TEKST ŹRÓDŁOWY:

────

Do tego - jak zaznaczył - potrzebne jest wsparcie Platformy Obywatelskiej, radnych, struktury samorządowych. - To wszystko ma. Dzisiaj jesteśmy - jak to mówiliśmy w Platformie - razem jako jedna pięść - dodał.

Pahl: chcemy zwrócić warszawiakom ich własność

Nowy wiceprezydent Witold Pahl zapewnił, że nie zabraknie mu determinacji w wyjaśnianiu spraw, związanych z reprywatyzacją. Podkreślił, że osoby, które naruszyły prawo, powinny ponieść karę niezależnie od swych powiązań politycznych.

- Mam świadomość dużych wyzwań jakie przede mną stoją, ale mamy instrumenty prawne i chcemy po nie sięgnąć jak najszybciej, żeby zwrócić warszawiakom należną ich własność - zapewnił nowy wiceprezydent stolicy.

- Wszystkie kompetencje, doświadczenie poświęcę dla mieszkańców stolicy, także poświecę dla konstytucyjnej zasady zaufania obywateli do władzy, do władzy stanowiącej i stosującej te prawa - zapowiedział Pahl.

Poinformował, że jego podstawowym, pierwszym zadaniem będzie uzyskanie statusu pokrzywdzonego dla m.st. Warszawy, ponieważ - jak mówił - da to możliwość współpracy z organami prokuratury, ale też przyczyni się do szybszego wyjaśnienia sprawy reprywatyzacji.

- Słowo klucz, które dzisiaj tutaj padło z ust pani prezydent, to słowo determinacja i tej determinacji mi również nie zabraknie. Determinacji w ustalaniu osób, które naruszyły prawo, które bez względu na swój status społeczny, powiązania towarzyskie, czy też przynależność partyjną powinny ponieść adekwatną do swojego zawinienia karę - zapewnił Pahl.

Jóźwiak: stałem się zakładnikiem walki politycznej

Stałem się zakładnikiem walki politycznej wymierzonej przeciw prezydent stolicy Hannie Gronkiewicz-Waltz; w czwartek rano oddałem się do jej dyspozycji - napisał w oświadczeniu Jarosław Jóźwiak.

Jóźwiak jako wiceprezydent stolicy odpowiadał w ratuszu m.in. za sprawy reprywatyzacji.

────

ZADANIA DO WYKONANIA:
[A] Zwróć z tekstu źródłowego wszystko od „- Wszystkie kompetencje, doświadczenie” w dół aż do „- zapowiedział Pahl.”, bez żadnych zmian.
[B] Przedstaw w formie krótkiej listy akapit tekstu źródłowego zaczynający się od słów „Poinformował, że jego podstawowym”, zachowując jego główne informacje.
Dane pochodzą z innego źródła niż tekst źródłowy.

WYODRĘBNIONE DANE:
────

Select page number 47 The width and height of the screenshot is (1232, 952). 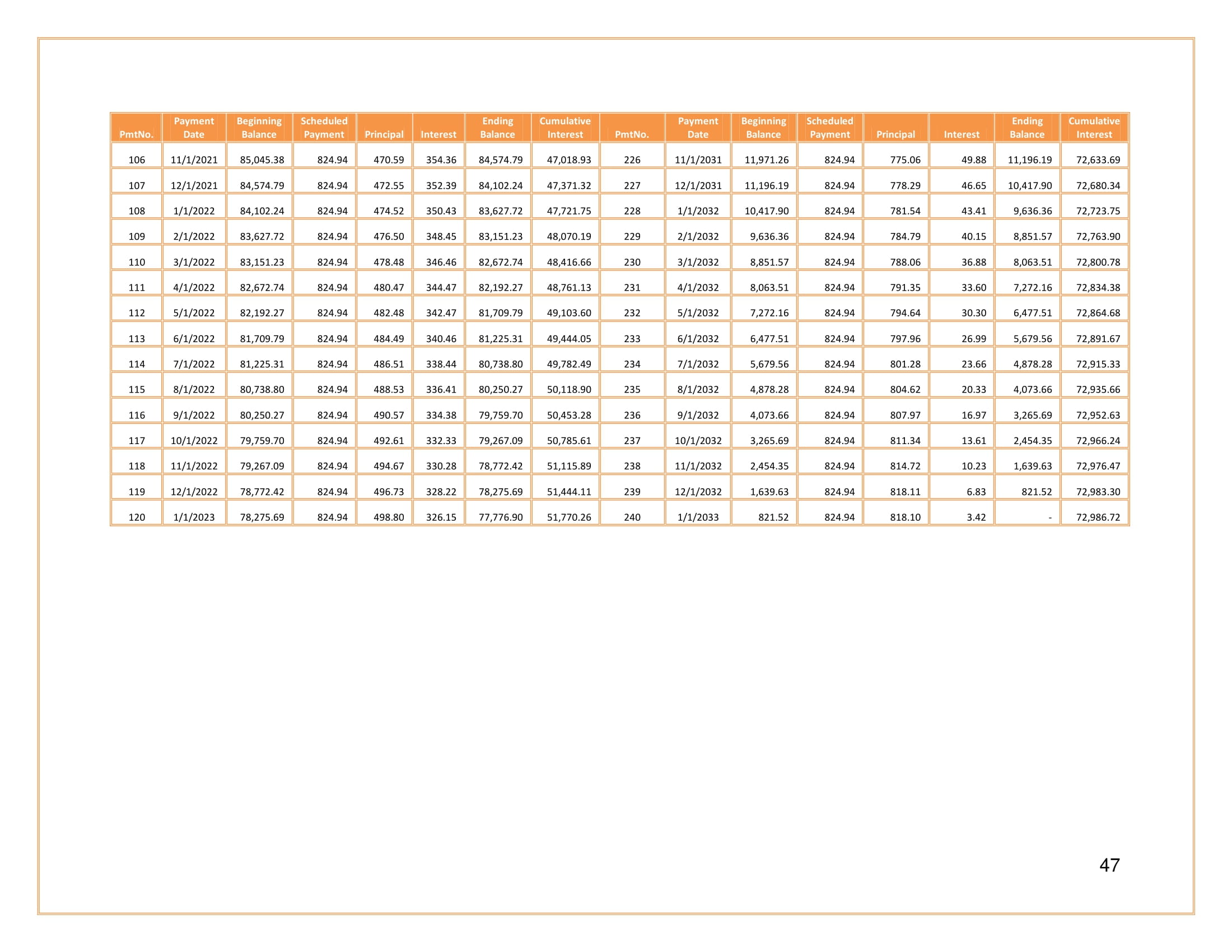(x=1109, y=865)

────

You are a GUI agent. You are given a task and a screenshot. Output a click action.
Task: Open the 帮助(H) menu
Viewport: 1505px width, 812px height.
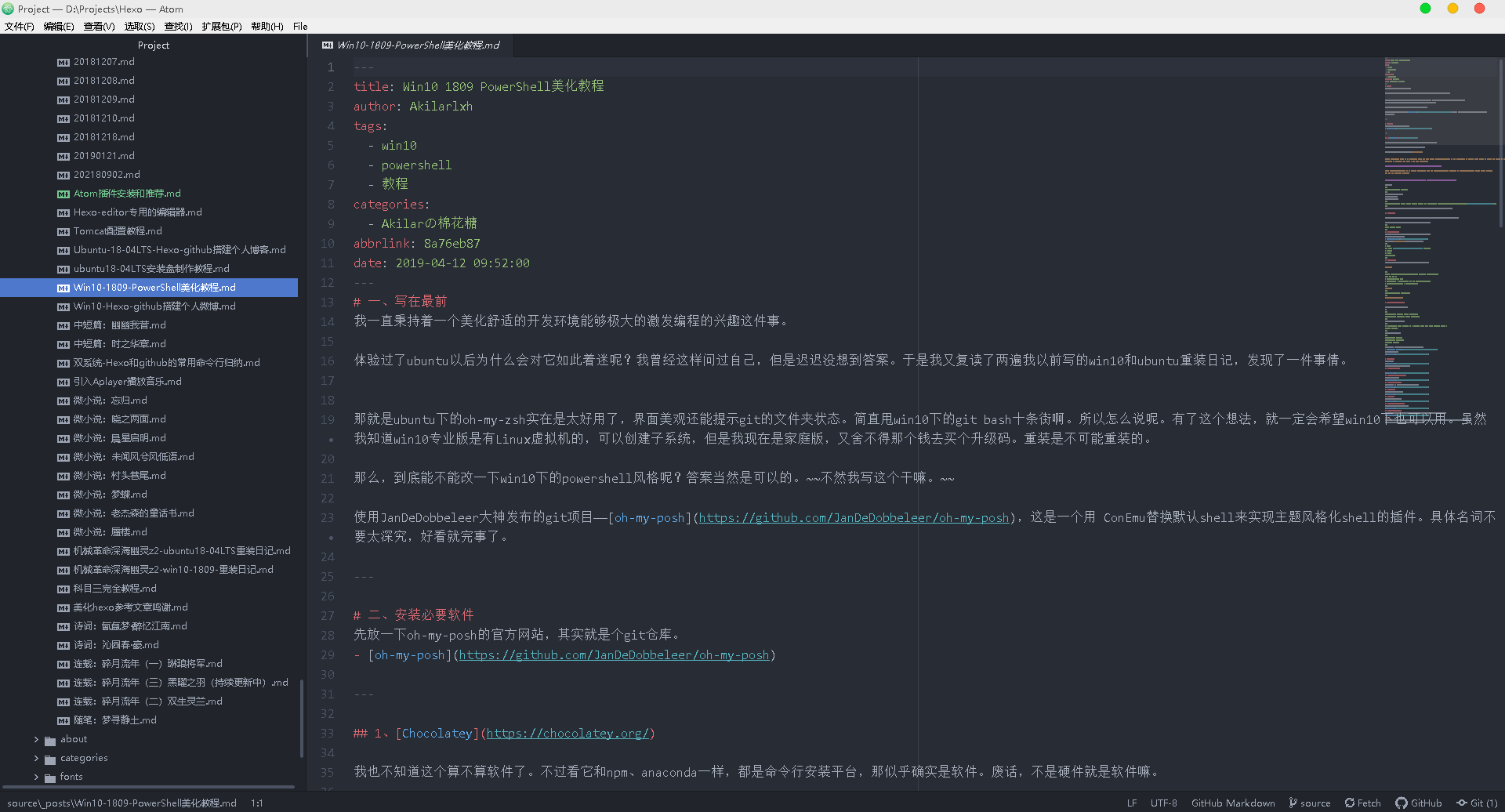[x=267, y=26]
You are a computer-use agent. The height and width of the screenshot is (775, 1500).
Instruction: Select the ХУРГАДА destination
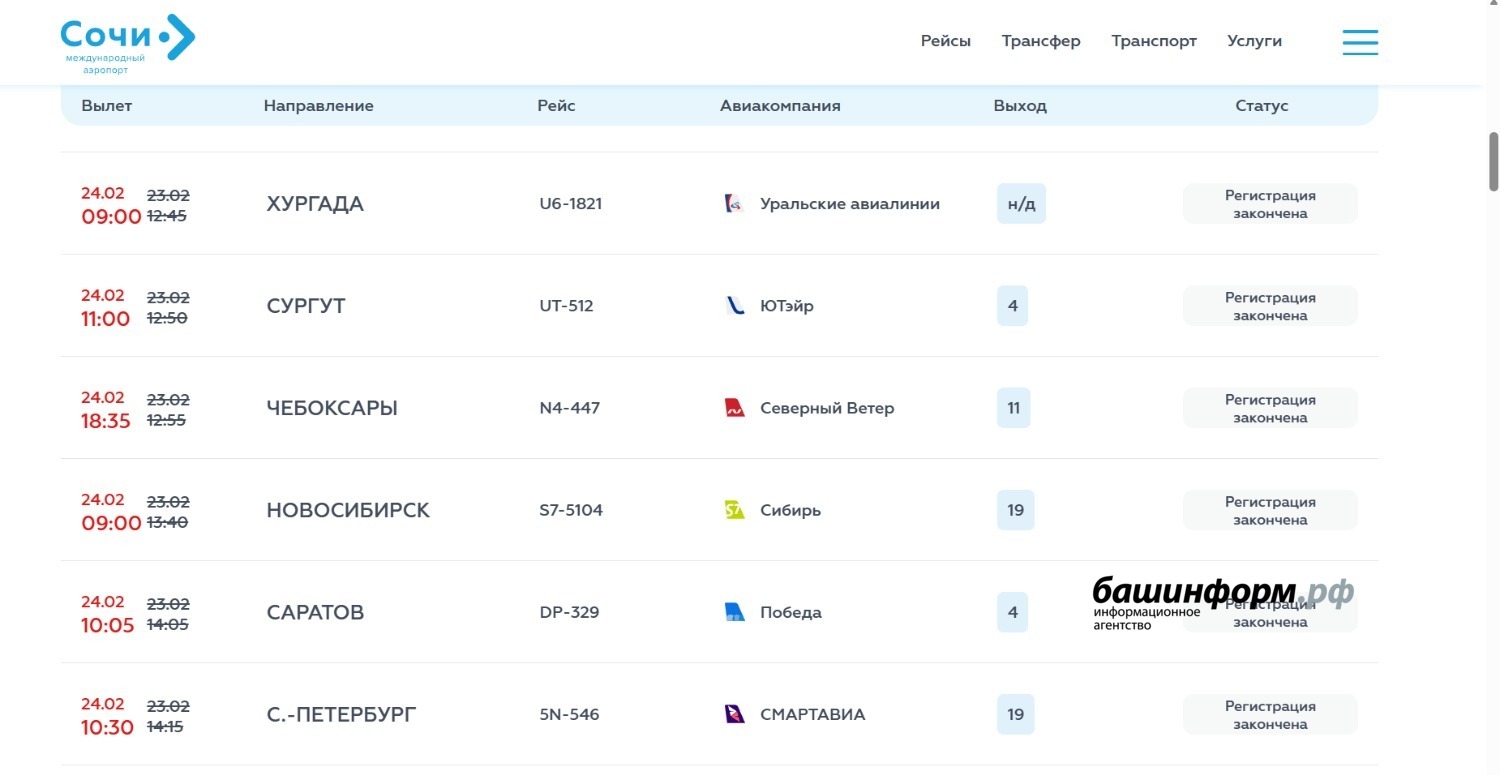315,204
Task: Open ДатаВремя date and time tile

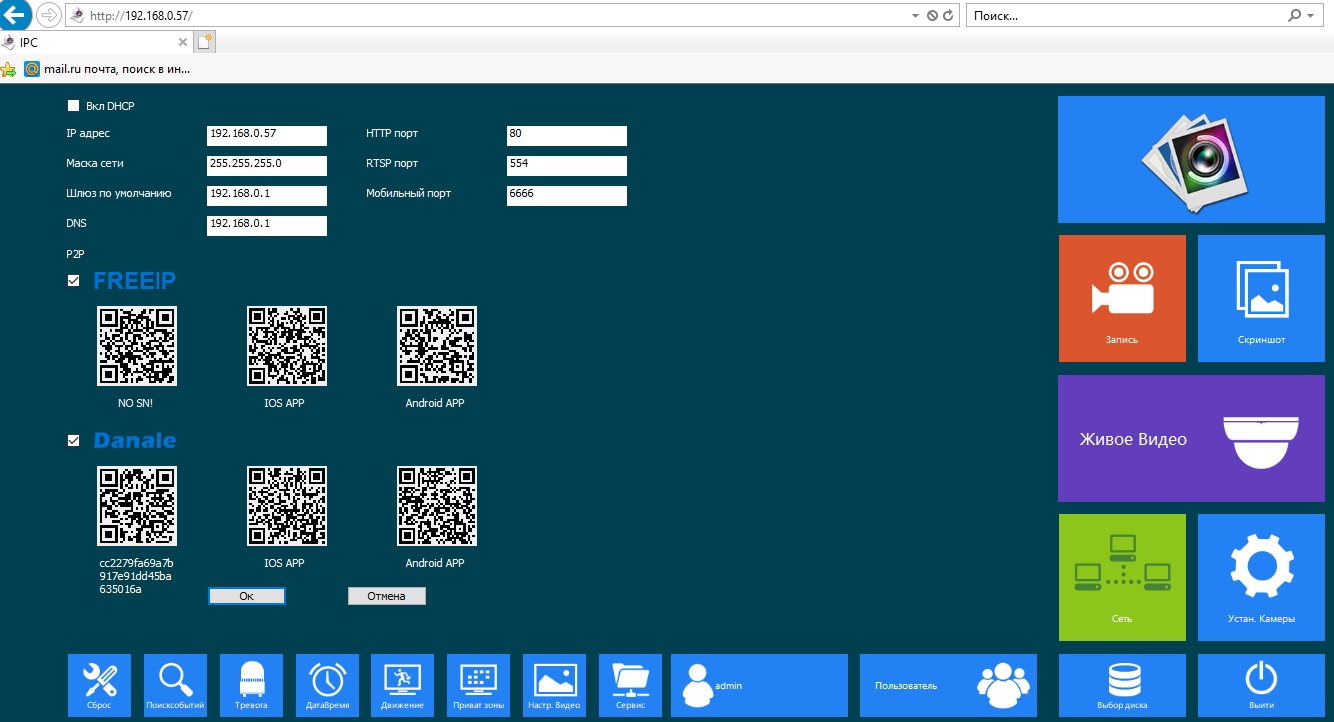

────

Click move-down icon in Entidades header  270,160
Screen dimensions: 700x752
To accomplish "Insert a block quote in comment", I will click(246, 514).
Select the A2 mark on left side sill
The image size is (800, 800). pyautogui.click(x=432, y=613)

────

WYKONANE ĆWICZENIE:
[A]
- Wszystkie kompetencje, doświadczenie poświęcę dla mieszkańców stolicy, także poświecę dla konstytucyjnej zasady zaufania obywateli do władzy, do władzy stanowiącej i stosującej te prawa - zapowiedział Pahl.

[B]
- Pierwszym, podstawowym zadaniem Pahla będzie uzyskanie statusu pokrzywdzonego dla m.st. Warszawy.
- Ten status da możliwość współpracy z organami prokuratury.
- Przyczyni się też do szybszego wyjaśnienia sprawy reprywatyzacji.